I don’t like Root Beer.
I love root beer, but not Mug. That stuff is awful.
I used to love Barq’s as a kid, but at some point I just lost my taste for it.
Once I cracked my first bottle of IBC, Barqs never tasted the same
I miss IBC I think they went bust or some shit so you can’t find them anymore.
Glancing at ibc in Instacart it looks like ibc is still available where I am
You’re right about them going bust, but they were bought by Keurig/Dr. Pepper and is in stores, just probably none near you. My local Walmart has it.
It’s insidious!
Take unlimited root beer, use it to flood England, 2 birbs 1 stone
But that much root beer would raise the sea level! Then again it would make the sea near europe mildly root beer flavored for a while…
How to get both England AND the Netherlands in one stroke
Prevent them from taking over the world
Where can you get the infinite root beer?
Can you summon them anywhere you want? Can you summon them inside other people to kill them?
Can you only summon them right in front of you?
Is there just a place that when you take one, another one appears? If so, what would happen if you held your hand where it was supposed to appear?
For all 4 cases, what happens to the air where the cans appear?
Is there just a portal from where you can put your hand in to grsb the beer? Could you push people in the pirtal?
Asking the real questions here
He saved the world. He somehow made a truly infinite renewable resource and we used it for energy, water, and growing crops.
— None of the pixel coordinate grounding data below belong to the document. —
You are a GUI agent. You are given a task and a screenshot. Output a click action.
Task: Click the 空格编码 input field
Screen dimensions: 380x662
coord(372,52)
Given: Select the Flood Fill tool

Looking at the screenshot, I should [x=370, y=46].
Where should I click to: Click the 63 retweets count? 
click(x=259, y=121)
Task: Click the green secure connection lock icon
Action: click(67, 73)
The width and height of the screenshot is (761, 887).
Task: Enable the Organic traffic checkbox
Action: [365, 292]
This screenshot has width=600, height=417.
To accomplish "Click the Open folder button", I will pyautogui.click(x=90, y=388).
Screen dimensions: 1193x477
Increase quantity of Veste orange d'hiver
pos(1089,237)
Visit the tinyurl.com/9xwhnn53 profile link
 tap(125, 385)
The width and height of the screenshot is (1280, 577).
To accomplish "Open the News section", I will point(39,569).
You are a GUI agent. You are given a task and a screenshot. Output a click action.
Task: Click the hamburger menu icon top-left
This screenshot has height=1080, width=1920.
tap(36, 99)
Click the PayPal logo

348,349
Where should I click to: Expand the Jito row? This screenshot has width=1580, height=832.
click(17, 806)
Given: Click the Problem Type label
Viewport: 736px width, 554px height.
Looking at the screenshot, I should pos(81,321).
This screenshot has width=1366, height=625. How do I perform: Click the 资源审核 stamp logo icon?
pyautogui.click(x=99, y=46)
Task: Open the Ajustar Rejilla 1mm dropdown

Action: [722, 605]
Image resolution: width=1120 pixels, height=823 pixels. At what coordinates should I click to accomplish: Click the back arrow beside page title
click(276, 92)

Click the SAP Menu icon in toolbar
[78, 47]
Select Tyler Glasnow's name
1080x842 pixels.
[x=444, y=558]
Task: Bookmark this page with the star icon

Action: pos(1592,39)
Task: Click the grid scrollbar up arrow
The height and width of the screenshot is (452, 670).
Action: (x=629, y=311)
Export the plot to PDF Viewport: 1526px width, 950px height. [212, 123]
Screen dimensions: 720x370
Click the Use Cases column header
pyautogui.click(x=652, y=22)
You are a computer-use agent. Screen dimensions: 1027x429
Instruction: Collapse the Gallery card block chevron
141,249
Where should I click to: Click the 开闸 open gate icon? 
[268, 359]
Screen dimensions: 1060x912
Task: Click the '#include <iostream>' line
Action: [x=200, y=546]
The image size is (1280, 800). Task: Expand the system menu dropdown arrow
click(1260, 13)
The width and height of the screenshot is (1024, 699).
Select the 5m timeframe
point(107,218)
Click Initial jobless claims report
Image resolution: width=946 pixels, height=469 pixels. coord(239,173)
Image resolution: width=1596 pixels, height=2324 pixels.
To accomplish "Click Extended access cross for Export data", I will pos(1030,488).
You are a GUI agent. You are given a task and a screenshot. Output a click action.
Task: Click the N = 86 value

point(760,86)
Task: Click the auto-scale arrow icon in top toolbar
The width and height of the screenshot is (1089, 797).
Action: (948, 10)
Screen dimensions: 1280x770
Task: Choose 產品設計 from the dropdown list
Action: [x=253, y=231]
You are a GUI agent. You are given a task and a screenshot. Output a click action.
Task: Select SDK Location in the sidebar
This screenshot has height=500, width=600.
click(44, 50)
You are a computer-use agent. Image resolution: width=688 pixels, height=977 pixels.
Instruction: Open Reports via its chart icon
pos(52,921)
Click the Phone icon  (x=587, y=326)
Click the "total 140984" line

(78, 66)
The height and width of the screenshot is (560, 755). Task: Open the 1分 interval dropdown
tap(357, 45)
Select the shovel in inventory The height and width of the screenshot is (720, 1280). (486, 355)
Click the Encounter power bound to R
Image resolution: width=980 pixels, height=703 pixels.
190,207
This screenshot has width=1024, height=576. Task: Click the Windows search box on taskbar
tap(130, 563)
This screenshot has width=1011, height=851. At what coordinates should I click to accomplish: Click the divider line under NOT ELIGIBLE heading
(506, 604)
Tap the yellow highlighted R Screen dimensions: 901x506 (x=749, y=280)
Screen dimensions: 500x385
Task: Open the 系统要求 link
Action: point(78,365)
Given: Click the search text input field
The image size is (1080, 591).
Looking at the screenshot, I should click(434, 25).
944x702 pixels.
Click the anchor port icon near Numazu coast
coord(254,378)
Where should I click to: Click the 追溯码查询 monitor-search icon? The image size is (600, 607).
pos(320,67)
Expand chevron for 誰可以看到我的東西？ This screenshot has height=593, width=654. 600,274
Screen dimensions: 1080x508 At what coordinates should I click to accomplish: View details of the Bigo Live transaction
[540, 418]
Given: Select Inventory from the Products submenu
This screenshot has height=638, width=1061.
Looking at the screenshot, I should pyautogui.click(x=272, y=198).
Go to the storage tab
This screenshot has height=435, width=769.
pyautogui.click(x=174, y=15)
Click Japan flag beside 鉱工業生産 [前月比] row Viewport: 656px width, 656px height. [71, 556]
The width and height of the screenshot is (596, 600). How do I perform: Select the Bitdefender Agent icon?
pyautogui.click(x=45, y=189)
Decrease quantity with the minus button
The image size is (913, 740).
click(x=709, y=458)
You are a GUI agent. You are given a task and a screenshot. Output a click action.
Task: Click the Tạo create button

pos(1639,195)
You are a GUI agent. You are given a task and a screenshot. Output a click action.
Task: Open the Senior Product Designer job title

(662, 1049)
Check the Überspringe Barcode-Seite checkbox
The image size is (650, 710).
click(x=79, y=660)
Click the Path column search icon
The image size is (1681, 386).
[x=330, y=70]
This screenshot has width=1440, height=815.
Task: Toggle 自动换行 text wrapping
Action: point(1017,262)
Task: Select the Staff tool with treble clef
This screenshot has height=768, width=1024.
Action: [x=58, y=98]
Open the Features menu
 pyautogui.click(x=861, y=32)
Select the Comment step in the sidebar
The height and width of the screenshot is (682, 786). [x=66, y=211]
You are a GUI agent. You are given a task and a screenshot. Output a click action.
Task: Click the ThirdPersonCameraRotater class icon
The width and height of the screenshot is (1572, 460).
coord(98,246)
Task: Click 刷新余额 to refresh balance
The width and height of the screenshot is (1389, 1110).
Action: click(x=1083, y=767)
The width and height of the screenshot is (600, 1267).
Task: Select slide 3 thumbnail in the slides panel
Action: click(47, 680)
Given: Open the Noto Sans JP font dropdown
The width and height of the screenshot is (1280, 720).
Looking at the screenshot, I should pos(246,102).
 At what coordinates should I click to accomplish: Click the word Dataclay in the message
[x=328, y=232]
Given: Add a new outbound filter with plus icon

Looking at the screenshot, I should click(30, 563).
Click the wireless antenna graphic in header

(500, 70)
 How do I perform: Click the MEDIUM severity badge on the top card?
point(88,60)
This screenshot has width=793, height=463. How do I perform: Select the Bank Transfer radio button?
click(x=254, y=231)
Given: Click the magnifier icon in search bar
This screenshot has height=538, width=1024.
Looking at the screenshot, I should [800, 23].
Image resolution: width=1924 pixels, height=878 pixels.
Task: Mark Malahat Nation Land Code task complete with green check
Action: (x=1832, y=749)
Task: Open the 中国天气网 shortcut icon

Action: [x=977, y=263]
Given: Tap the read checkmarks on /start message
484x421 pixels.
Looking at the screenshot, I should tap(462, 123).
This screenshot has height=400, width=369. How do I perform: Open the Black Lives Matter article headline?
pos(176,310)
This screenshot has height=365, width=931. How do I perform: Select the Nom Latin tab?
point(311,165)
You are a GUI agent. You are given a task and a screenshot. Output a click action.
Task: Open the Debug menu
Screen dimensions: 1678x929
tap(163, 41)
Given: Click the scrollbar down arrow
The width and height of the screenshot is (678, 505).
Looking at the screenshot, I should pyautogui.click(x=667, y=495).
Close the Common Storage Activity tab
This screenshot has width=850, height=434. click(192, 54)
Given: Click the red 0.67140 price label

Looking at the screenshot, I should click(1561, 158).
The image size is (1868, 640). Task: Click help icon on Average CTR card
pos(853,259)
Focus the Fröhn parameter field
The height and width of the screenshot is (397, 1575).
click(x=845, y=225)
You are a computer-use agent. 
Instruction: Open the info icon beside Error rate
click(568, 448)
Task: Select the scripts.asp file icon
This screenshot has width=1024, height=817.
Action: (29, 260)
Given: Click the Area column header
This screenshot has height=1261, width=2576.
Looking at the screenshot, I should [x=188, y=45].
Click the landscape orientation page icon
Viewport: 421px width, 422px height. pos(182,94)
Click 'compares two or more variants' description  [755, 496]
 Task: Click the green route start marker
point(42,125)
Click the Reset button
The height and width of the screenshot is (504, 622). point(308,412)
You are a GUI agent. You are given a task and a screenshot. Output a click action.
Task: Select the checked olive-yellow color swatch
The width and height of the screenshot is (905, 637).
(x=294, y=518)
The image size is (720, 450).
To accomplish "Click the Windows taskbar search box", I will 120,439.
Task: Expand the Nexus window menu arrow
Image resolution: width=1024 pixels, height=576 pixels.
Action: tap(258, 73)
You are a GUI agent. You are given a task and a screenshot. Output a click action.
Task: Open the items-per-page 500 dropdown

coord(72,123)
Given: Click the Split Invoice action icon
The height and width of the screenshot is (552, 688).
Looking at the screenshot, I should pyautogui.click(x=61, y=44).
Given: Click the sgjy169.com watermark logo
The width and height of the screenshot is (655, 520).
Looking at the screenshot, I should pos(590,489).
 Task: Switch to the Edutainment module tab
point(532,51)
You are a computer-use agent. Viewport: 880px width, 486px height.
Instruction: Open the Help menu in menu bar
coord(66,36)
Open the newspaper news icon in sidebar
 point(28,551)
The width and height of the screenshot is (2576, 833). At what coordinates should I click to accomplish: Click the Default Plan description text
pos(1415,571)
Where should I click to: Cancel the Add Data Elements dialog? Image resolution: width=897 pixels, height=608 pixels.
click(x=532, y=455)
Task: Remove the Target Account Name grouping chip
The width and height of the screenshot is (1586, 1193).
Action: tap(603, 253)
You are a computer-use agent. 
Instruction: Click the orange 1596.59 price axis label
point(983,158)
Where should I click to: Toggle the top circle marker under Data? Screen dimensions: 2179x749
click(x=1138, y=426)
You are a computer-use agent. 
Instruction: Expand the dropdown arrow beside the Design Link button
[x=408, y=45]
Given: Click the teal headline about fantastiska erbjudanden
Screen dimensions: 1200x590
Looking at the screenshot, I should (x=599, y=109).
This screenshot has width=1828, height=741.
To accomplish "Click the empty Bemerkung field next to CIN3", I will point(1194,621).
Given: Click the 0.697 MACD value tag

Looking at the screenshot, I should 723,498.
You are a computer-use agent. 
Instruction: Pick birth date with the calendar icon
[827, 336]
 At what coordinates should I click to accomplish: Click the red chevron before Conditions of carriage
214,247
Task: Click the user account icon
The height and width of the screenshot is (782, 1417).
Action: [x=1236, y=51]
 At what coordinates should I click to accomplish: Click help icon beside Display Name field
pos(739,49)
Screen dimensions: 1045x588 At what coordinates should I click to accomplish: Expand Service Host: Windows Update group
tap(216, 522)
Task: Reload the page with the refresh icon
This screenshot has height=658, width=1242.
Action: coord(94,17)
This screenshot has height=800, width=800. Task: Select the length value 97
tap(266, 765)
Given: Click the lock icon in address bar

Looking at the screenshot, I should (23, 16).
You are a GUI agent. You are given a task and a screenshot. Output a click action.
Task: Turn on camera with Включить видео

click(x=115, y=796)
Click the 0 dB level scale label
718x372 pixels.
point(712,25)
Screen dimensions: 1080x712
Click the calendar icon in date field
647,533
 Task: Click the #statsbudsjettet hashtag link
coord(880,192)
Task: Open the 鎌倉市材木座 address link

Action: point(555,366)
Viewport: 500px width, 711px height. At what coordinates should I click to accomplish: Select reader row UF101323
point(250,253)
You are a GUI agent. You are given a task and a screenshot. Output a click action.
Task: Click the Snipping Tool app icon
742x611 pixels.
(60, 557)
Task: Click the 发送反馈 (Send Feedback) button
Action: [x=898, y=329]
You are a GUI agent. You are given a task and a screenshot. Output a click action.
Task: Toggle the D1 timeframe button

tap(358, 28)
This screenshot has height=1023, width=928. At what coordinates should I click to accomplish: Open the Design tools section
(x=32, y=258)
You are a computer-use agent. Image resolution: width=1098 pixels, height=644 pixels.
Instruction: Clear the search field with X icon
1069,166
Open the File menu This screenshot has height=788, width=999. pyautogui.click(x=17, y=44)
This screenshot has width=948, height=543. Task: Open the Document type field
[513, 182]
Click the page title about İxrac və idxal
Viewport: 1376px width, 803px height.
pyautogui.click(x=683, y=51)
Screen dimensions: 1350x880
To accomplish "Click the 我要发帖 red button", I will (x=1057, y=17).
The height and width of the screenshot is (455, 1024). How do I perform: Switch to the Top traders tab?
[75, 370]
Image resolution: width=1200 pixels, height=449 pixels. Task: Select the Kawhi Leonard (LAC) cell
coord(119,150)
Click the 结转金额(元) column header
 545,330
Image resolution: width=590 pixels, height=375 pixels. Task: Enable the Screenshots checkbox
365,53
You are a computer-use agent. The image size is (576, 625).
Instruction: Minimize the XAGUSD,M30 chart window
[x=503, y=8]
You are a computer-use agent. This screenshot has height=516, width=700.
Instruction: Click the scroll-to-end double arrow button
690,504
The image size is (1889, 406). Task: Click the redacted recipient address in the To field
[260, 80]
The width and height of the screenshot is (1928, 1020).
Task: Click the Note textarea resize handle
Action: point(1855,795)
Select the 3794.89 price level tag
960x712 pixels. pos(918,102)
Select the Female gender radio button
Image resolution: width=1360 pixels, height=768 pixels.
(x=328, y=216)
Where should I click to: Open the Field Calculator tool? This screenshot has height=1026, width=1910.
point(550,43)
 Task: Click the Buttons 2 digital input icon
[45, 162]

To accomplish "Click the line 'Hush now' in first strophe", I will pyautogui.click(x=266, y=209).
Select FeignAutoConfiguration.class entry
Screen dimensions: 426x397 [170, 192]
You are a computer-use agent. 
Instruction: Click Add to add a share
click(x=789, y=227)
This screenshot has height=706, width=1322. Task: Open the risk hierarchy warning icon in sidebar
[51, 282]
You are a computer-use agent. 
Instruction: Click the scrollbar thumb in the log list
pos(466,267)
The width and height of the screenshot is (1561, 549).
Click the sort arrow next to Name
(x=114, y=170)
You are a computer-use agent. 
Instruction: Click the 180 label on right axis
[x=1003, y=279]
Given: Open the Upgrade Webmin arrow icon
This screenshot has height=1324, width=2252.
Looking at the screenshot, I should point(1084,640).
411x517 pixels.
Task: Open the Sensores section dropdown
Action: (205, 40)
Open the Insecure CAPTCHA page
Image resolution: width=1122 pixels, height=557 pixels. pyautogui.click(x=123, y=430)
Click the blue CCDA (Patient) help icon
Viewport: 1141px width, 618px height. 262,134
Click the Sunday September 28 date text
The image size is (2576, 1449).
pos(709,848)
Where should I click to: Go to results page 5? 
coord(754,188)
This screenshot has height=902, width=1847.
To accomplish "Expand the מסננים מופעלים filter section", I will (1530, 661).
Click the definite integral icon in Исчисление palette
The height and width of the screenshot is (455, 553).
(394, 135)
Which is what I’d like people to say about me, but their hitmen are after me. They know my gift would not even ruin them, but even that small threat to a loss of profit is too much for them.
I’m on the run, but wherever I go, I try to help those in need of a crisp refreshing beverage. They can’t root me out, you beerter believe it.
Coming this summer: Mug Shot
Just surround yourself with cans at all times. If someone is trying to attack you, constantly replace the cans
Could you push people in the pirtal?
Day 982. I have accepted my fate. I will never escape the Mug dimension. I drink another root beer. It tastes like blood. I’m glad for the new sensation.
Hammer space rules apply.
Manifesting them 1000s of feet in the air could be fun.
While the image crosses through Wales, I am going to assume it, Scotland, and Northern Ireland would be spared.
Sorry, England. I’m having a mug moment.
I’m having a mug moment.
Sounds very funny to English ears, as it happens.
Hella mug Moment, bruh
I mean, only England seems to be highlighted. I don’t know mug, I don’t know if I’ve ever tried root beer, I don’t think I’d miss it.
Still, there are some nice things I like from England - Games Workshop, for instance, some Internet buddies, probably more things I’m not aware of…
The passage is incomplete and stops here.